• [Instruction]: Which lines in the records below contain the string "will"? Pick out every such line and copy it whole, treating uppercase and lowercase as different.
BEGIN Task material
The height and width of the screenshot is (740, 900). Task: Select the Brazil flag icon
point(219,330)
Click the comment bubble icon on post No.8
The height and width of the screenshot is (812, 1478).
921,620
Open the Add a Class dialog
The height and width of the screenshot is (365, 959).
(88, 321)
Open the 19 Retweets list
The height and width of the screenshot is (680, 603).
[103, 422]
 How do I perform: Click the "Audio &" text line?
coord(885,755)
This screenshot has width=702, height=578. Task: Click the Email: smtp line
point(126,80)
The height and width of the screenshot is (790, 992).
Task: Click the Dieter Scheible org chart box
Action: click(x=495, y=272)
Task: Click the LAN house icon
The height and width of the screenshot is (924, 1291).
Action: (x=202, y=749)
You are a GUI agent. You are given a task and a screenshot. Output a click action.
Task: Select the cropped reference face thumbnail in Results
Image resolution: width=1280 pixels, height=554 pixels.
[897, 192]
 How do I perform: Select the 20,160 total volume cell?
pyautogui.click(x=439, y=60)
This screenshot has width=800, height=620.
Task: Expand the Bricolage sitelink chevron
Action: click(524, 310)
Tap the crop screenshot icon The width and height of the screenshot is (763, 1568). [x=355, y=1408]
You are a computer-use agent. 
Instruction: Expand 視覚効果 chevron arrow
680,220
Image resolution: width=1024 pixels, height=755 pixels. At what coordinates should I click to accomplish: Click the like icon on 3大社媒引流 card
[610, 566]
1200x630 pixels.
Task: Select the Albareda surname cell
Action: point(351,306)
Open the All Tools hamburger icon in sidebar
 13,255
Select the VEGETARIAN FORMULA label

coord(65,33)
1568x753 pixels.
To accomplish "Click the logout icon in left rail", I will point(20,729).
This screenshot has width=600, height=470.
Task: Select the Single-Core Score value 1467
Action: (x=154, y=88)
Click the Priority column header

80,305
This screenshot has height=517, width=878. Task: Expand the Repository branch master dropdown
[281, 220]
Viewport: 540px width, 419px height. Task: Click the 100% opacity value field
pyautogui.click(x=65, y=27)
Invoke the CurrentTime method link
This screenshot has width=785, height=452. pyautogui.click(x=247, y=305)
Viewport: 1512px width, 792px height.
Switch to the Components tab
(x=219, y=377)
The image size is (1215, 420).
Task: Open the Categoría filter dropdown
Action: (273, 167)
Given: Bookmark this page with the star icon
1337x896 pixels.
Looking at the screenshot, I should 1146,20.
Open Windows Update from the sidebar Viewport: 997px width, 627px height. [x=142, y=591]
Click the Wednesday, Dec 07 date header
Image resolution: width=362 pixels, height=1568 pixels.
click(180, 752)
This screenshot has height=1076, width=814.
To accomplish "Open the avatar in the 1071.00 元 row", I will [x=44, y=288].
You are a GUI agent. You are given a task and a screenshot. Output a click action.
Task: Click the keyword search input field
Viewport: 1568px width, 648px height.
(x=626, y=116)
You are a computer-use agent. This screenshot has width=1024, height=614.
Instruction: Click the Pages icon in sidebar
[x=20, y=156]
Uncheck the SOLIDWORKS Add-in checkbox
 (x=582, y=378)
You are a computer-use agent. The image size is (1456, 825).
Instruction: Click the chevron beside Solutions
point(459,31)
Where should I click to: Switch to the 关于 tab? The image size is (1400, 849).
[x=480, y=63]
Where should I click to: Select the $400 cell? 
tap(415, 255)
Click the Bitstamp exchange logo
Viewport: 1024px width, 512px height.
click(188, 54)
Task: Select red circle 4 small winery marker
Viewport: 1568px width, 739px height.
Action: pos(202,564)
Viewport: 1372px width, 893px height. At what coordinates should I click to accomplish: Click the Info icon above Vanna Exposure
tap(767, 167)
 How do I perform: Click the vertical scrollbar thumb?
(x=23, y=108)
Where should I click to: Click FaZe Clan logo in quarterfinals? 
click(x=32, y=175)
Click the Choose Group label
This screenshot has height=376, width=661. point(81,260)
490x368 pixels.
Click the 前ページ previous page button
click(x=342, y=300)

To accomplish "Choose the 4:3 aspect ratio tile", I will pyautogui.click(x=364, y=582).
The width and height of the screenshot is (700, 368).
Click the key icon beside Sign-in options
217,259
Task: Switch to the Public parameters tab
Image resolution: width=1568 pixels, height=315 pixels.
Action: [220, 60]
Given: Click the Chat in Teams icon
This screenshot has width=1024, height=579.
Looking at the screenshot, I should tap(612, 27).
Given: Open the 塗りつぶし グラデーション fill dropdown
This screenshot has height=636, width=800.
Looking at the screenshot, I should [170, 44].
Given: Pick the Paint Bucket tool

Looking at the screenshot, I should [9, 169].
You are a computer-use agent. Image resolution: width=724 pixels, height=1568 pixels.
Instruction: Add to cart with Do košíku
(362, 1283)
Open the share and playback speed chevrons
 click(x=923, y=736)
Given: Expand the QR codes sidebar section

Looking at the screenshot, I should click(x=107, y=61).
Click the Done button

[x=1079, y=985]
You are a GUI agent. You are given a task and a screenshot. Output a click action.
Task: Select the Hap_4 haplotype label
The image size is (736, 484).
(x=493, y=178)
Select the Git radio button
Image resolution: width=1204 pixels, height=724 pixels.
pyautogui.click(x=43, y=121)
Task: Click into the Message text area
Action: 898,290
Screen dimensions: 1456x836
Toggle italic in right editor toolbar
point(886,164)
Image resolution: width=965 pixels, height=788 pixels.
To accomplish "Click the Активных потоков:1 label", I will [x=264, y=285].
END Task material
• [Result below]:
To accomplish "Click the logout icon in left rail", I will point(20,729).
To accomplish "Open the avatar in the 1071.00 元 row", I will [x=44, y=288].
To accomplish "Choose the 4:3 aspect ratio tile", I will pyautogui.click(x=364, y=582).
To accomplish "Click the Активных потоков:1 label", I will [x=264, y=285].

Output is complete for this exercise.